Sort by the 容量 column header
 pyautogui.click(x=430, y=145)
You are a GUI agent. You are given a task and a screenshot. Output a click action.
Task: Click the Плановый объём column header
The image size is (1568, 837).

★ ★ ★

_Exercise task:_ Reproduce each of the items above verbatim, line for line.

_Solved exercise:_
Sort by the 容量 column header
 pyautogui.click(x=430, y=145)
You are a GUI agent. You are given a task and a screenshot. Output a click action.
Task: Click the Плановый объём column header
The image size is (1568, 837).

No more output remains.